#### Task objective
Your output should be exactly the lines from the one containing "333x275 pixels." through the final line of the following data, please, with no pictures.

#### Data under study
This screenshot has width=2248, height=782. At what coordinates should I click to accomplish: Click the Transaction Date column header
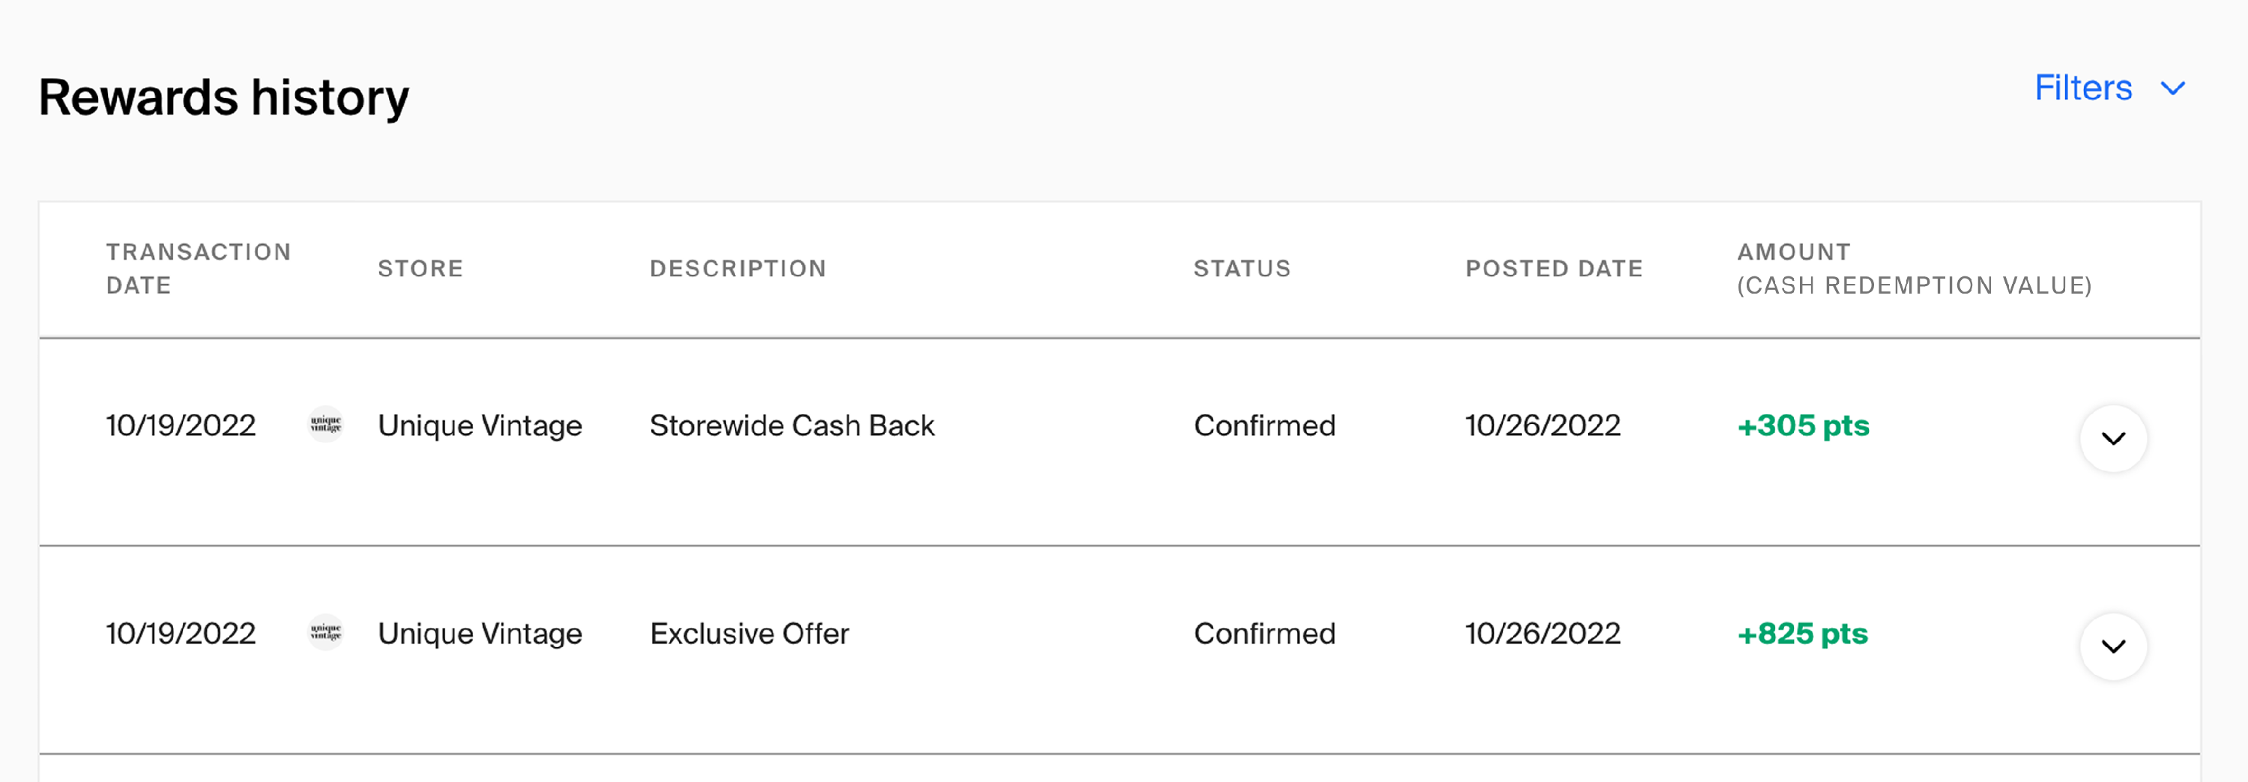pos(198,268)
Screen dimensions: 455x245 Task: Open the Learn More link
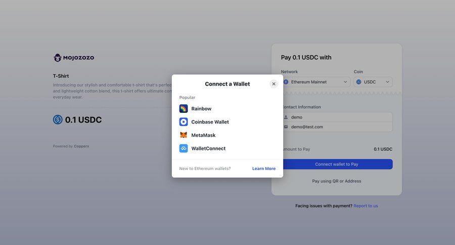(264, 169)
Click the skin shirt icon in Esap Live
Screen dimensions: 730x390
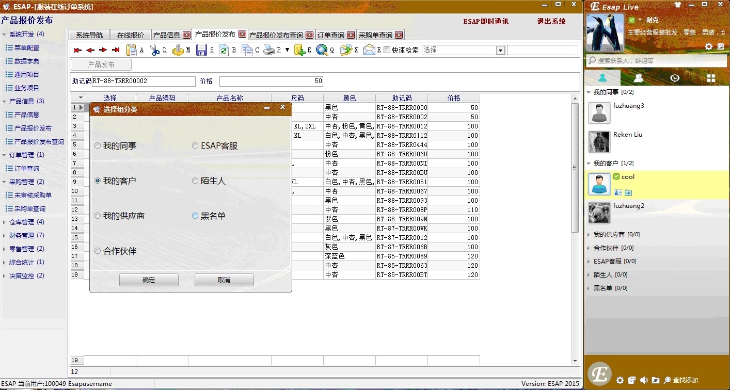(678, 5)
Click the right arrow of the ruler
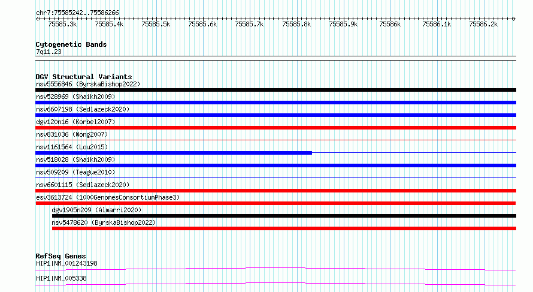The width and height of the screenshot is (533, 292). [514, 19]
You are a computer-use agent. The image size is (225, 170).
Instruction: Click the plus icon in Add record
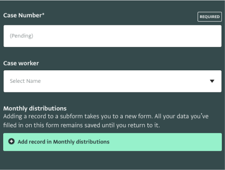pyautogui.click(x=11, y=141)
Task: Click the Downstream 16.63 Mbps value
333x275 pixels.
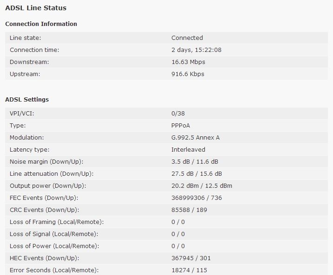Action: point(189,62)
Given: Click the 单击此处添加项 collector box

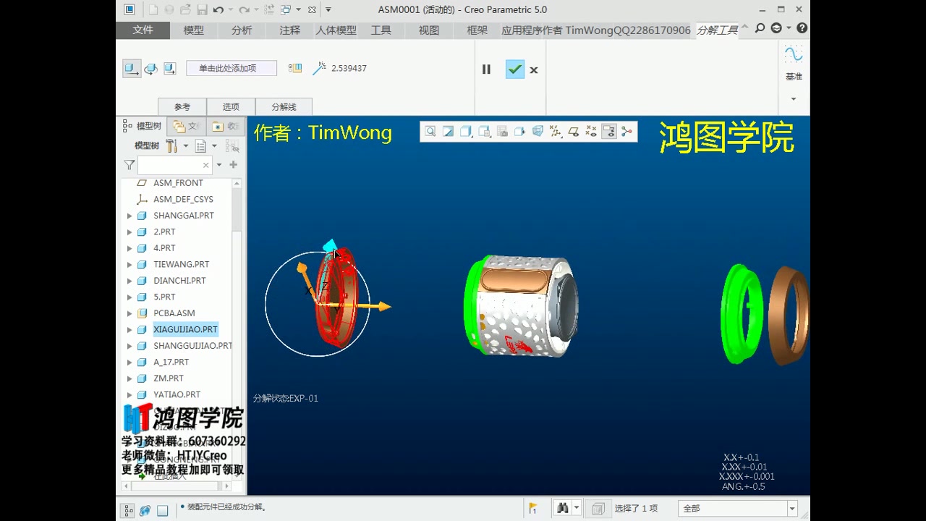Looking at the screenshot, I should click(232, 67).
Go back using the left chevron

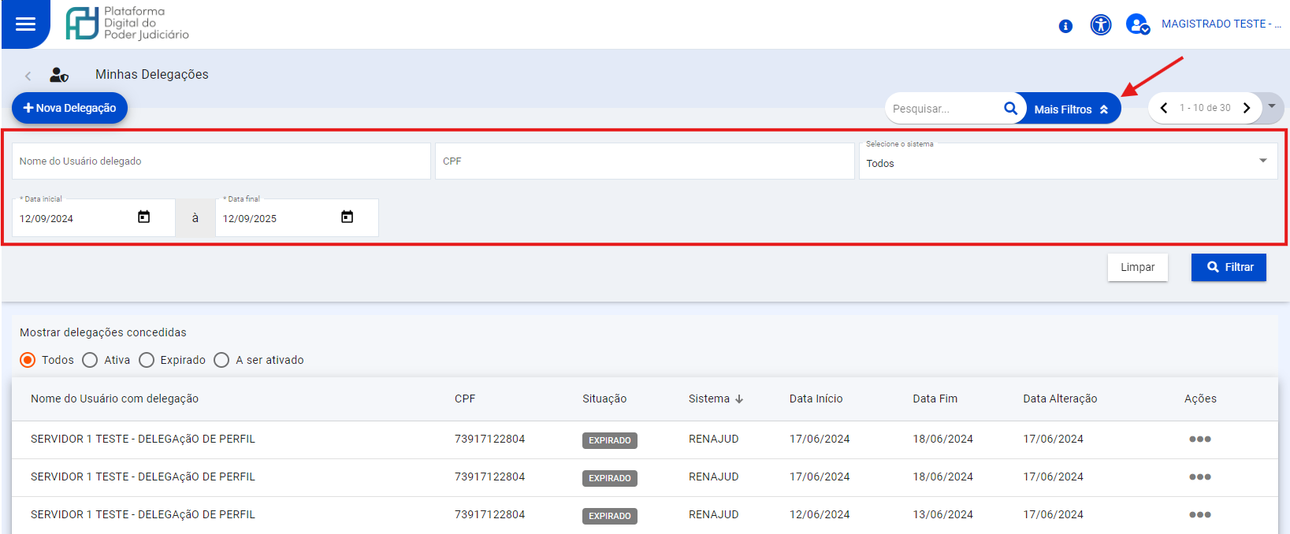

#### Result for this exercise
333x275 pixels.
Action: point(189,62)
Given: Click the 单击此处添加项 collector box

Looking at the screenshot, I should click(232, 67).
Go back using the left chevron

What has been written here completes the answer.